Dans les rangs de la SNCF, certains s’émeuvent du fait que la branche française de Trenitalia, la première compagnie européenne à avoir lancé ses propres TGV sur le marché tricolore en décembre 2021, n’a toujours pas publié ses comptes sociaux pour l’année 2022. Cet exercice était rituellement accompli chaque juillet de l’année suivante par son ancêtre Thello.

La raison de ce vide comptable tient certainement au fait que la pente de la concurrence sur le marché français du train est bien plus raide que prévu. C’est ce qui ressort de la lecture d’un récent avis de l’Autorité de régulation des transports (ART), portant sur les remises tarifaires accordées par le gestionnaire d’infrastructures SNCF Réseau à l’opérateur transalpin, pour faire rouler ses trains Frecciarossa sur les segments français de son parcours (soit Paris-Lyon et Paris-Modane via Lyon).

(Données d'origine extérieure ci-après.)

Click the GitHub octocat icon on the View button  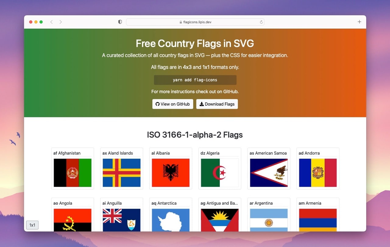tap(157, 104)
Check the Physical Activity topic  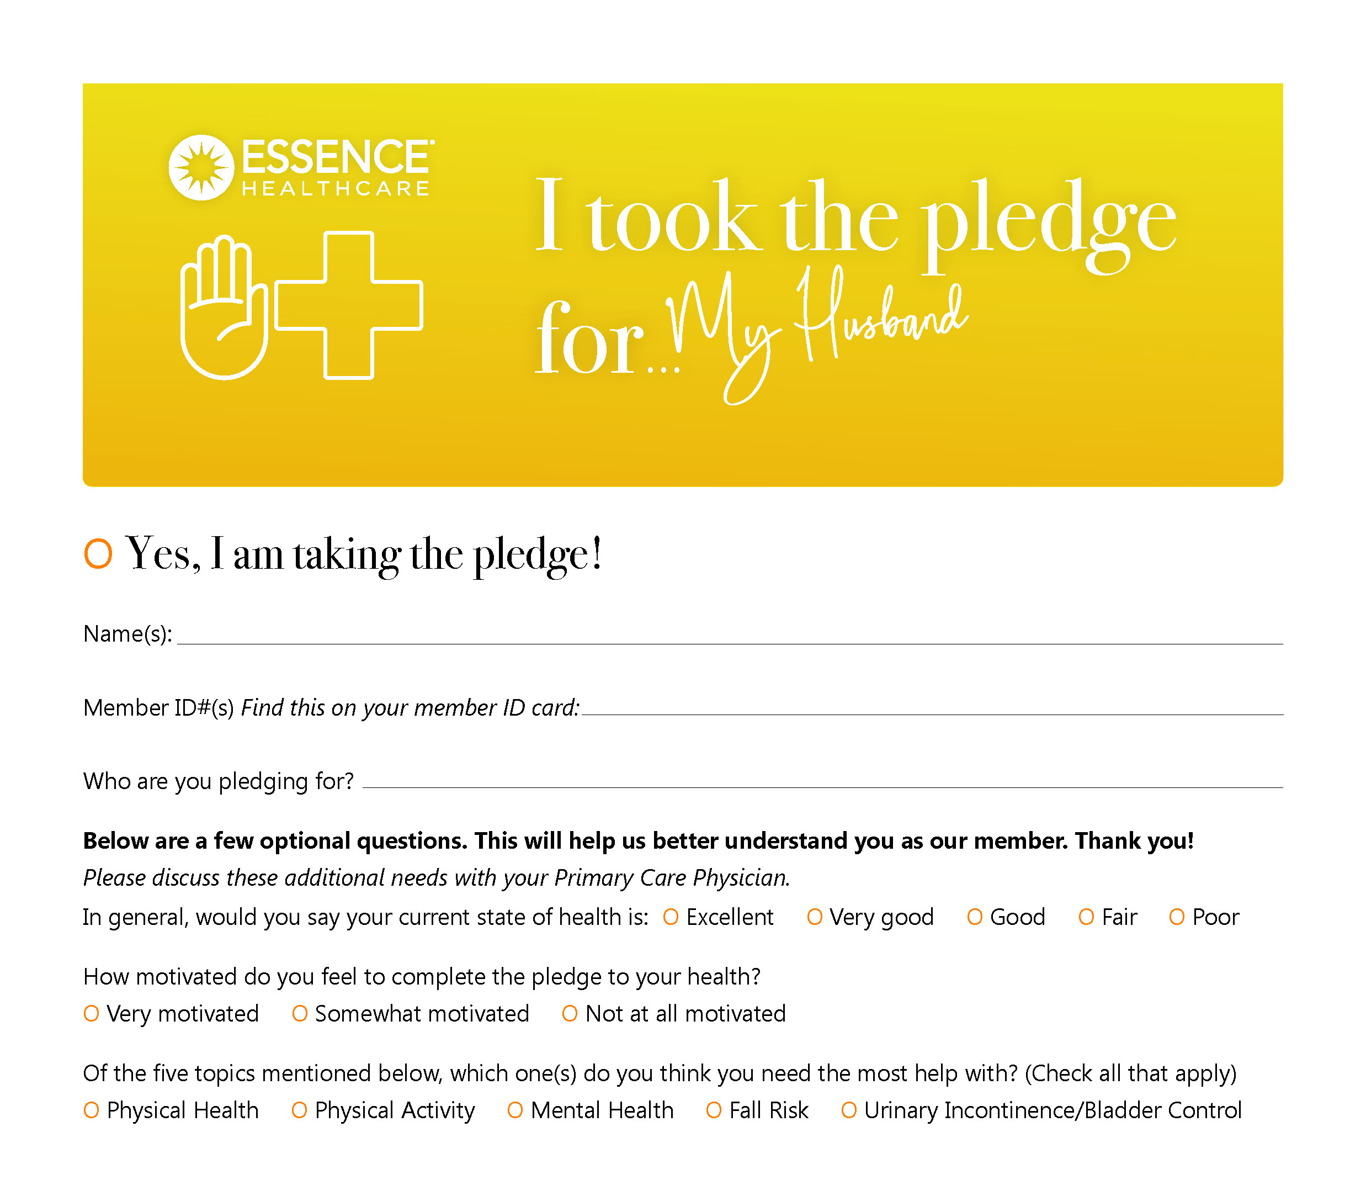[x=299, y=1110]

Deux millions de passagers sur Paris-Lyon
Le premier concurrent des TGV de la SNCF, qui a célébré au début décembre son deux millionième passager transporté sur la voie royale Paris-Lyon, affiche cependant un tableau commercial moins rose qu’il n’y paraît.
L’éboulement d’une falaise près de Modane, le 27 août dernier, n’a certes rien arrangé, condamnant sur longue période la ligne vers Turin et Milan, comme du reste les trains quotidiens de la SNCF. Mais avant même cet aléa imprévisible, le gendarme français des transports, qui est loin d’être opposé par principe à la concurrence, constate que le décollage de Trenitalia est assez poussif.
Saisie pour statuer sur la réduction de péages ferroviaires à accorder à la compagnie italienne en 2024 par SNCF Réseau en sa qualité de nouvel acteur (après -37 % en 2022, puis à nouveau -16 % en 2023), l’Autorité constate que « la montée en charge est plus lente que celle estimée initialement », soit avec la première saisine de mars 2022.

« Recettes inférieures »
Trenitalia communique peu sur ses résultats commerciaux et encore moins financiers, mais l’ART enfonce le clou : « Les recettes de 2022 et du premier semestre 2023 sont inférieures à celles qui avaient été prévues pour le dimensionnement des réductions [de péages] négociées en 2022 […] Les recettes actualisées pour le deuxième semestre 2023 et l’année 2024 sont également inférieures à celles qui avaient été estimées », souligne l’avis. Sans doute la rançon des bas tarifs pratiqués par le transporteur, pour acheter des parts de marché face à SNCF Voyageurs.
Conclusion de l’ART : elle approuve sans sourciller la nouvelle réduction des redevances ferroviaires de 9,5 % pour l’année 2024 sur Paris-Lyon et Paris-Modane, rabais réajusté par rapport aux -8 % annuels proposés à l’origine par SNCF Réseau. Avec comme argument juridique que les TGV à la robe rouge vermillon n’ont pas fini leur montée en régime (« ramp up ») en termes de demande.

L’inconnue des travaux en Savoie
« Trenitalia France se trouve toujours dans une situation objectivement et temporairement différente d’une exploitation nominale », résume l’Autorité sans autre jugement. Et en 2025, son trafic de passagers devrait croître de seulement 8 % par rapport à 2024, soit beaucoup moins que la croissance d’au moins +50 % envisagée auparavant.
Et encore, ce progrès va dépendre en dernier recours de deux paramètres exogènes importants : la date de réouverture définitive de la ligne France-Italie vers Milan, après de lourds travaux de réhabilitation. Et les parts de marché prochainement captées par l’espagnol Renfe sur Paris-Lyon-Marseille, qui prépare à son tour son arrivée sur l’axe majeur de la SNCF, avec des TGV Talgo de grande capacité.